* **What to work on**:
Once you have located the line containing "Blonde Haven (562, 1673)" in the material below, return it exactly along with each line after it through the line containing "[VY6EV5RP] (31, 348)".

* **Dataset**:

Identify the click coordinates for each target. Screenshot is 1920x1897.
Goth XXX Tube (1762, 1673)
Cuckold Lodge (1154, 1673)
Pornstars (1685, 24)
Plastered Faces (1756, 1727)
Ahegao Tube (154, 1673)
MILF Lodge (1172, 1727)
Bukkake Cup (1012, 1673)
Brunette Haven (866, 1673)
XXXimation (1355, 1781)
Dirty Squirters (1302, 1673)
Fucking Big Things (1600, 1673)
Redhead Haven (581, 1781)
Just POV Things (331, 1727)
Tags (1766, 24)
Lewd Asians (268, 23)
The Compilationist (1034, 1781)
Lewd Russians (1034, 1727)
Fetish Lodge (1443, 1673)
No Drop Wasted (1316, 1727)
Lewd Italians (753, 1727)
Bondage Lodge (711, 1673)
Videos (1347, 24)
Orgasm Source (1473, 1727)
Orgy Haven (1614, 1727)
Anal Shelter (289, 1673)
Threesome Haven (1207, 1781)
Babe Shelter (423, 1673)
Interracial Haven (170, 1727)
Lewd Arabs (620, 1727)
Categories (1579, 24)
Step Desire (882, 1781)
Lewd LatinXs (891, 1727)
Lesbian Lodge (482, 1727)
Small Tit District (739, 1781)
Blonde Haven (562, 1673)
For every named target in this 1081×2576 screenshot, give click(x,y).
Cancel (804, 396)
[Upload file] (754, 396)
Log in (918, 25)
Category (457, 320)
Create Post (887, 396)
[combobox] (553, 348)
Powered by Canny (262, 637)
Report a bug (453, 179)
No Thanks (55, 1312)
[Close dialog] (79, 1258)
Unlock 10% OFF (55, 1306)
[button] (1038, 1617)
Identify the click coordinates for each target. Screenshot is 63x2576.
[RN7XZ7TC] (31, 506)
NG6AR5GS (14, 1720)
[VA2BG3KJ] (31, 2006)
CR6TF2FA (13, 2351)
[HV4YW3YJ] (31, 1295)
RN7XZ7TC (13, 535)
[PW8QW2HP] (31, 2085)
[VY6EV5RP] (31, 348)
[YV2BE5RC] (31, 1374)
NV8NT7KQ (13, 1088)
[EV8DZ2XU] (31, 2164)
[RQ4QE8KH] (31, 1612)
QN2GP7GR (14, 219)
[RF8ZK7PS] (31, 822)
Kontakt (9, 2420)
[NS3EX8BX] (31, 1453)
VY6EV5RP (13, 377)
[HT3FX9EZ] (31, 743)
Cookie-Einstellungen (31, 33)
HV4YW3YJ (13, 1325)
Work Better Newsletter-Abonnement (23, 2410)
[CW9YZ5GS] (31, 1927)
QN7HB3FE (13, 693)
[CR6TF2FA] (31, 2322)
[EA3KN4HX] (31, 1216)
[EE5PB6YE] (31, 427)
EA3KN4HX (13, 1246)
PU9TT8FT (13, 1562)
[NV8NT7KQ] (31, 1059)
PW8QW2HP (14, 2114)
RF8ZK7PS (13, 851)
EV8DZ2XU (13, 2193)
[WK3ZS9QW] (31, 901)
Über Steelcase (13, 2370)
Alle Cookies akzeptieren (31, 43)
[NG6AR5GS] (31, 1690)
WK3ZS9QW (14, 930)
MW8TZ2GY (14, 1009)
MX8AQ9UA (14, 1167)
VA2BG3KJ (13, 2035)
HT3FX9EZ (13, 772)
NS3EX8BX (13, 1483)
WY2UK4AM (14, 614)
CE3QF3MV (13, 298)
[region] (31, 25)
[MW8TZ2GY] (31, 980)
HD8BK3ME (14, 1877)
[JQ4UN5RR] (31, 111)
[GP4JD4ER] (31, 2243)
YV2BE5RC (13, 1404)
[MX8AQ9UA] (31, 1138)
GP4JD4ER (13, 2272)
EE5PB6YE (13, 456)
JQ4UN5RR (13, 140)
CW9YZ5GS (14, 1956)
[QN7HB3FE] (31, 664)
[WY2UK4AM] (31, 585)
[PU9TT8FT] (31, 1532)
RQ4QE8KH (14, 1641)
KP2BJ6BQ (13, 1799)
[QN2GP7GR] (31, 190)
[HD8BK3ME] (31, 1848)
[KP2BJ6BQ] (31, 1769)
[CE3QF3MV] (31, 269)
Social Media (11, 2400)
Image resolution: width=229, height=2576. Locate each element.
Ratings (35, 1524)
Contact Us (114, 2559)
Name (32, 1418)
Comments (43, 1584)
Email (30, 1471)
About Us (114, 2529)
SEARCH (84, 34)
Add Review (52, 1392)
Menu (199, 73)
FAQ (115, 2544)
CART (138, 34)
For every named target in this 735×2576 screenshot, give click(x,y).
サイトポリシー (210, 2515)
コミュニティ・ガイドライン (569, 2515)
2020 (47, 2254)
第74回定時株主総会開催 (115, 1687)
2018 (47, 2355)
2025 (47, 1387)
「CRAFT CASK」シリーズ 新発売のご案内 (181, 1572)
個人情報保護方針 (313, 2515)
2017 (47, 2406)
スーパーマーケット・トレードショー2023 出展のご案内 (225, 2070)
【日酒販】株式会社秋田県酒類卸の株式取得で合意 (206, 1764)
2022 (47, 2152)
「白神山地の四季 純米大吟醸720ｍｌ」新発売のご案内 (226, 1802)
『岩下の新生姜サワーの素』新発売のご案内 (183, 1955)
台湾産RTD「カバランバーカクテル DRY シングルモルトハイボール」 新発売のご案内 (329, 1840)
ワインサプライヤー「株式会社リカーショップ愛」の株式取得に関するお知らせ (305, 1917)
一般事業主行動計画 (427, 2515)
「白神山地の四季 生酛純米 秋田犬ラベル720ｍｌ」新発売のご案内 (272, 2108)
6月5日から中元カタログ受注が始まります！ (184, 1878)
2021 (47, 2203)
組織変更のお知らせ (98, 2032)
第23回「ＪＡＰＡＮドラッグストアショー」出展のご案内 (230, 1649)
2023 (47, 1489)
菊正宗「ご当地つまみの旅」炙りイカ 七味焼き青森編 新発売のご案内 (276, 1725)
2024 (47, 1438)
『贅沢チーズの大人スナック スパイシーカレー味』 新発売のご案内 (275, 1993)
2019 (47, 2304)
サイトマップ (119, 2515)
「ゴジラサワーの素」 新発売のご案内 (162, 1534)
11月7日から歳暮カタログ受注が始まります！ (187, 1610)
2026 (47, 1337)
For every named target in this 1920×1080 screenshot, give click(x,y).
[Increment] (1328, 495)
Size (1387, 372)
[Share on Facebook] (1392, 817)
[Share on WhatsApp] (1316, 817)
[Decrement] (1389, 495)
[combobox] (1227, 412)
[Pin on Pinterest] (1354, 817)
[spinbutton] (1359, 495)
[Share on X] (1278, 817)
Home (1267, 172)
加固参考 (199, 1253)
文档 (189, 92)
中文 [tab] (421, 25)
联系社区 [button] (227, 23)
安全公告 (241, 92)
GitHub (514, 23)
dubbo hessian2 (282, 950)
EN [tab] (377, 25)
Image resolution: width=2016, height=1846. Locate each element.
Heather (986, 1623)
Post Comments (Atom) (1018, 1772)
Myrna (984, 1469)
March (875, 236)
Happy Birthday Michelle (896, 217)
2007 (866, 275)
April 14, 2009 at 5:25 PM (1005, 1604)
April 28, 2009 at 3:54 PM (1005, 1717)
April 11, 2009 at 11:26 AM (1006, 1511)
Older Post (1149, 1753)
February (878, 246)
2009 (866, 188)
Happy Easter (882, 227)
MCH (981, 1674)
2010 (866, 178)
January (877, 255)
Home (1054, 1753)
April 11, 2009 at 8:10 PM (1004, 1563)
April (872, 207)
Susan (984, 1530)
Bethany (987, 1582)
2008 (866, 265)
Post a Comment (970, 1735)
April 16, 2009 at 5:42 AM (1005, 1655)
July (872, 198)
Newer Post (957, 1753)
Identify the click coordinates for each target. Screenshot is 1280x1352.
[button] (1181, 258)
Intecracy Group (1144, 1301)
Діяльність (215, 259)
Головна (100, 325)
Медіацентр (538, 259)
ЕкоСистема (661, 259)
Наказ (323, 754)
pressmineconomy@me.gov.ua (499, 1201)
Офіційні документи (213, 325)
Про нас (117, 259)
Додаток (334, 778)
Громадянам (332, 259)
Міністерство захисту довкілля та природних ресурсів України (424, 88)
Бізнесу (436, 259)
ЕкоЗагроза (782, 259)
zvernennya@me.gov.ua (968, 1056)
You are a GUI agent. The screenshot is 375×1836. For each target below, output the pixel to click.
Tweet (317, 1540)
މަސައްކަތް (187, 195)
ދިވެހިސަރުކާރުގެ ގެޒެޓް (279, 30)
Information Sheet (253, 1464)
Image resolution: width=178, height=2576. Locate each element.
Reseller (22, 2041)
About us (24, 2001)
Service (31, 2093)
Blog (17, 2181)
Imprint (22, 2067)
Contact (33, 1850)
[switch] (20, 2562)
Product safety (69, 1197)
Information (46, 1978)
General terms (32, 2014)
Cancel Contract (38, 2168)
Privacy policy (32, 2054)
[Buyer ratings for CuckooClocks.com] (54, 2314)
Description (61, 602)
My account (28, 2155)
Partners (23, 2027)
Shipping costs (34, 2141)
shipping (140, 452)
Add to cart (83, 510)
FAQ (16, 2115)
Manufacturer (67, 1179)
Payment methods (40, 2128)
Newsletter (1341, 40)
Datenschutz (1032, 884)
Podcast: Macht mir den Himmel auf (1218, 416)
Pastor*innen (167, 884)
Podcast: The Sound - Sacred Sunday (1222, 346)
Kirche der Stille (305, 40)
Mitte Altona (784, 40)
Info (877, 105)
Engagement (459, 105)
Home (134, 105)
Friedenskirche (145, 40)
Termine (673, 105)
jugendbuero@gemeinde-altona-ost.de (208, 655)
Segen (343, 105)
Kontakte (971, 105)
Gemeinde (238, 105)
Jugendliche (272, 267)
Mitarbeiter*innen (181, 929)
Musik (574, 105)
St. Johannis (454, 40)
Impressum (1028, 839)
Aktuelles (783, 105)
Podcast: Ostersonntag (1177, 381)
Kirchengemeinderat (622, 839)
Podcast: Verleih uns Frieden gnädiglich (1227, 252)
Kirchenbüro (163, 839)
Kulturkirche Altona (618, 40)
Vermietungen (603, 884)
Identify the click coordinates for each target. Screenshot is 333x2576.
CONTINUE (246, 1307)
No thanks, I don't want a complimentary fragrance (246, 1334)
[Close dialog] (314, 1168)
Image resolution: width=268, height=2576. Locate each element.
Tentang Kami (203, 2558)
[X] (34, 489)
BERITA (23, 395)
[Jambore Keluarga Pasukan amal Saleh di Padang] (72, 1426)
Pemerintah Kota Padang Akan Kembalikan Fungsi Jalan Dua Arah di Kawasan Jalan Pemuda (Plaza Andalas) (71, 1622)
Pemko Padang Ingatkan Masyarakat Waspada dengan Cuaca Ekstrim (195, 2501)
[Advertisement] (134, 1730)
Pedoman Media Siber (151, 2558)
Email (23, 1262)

* **Task answer**:
Blonde Haven (562, 1673)
For every named target in this 1081×2576 screenshot, give click(x,y).
Cancel (804, 396)
[Upload file] (754, 396)
Log in (918, 25)
Category (457, 320)
Create Post (887, 396)
[combobox] (553, 348)
Powered by Canny (262, 637)
Report a bug (453, 179)
No Thanks (55, 1312)
[Close dialog] (79, 1258)
Unlock 10% OFF (55, 1306)
[button] (1038, 1617)
Identify the click coordinates for each target. Screenshot is 63x2576.
[RN7XZ7TC] (31, 506)
NG6AR5GS (14, 1720)
[VA2BG3KJ] (31, 2006)
CR6TF2FA (13, 2351)
[HV4YW3YJ] (31, 1295)
RN7XZ7TC (13, 535)
[PW8QW2HP] (31, 2085)
[VY6EV5RP] (31, 348)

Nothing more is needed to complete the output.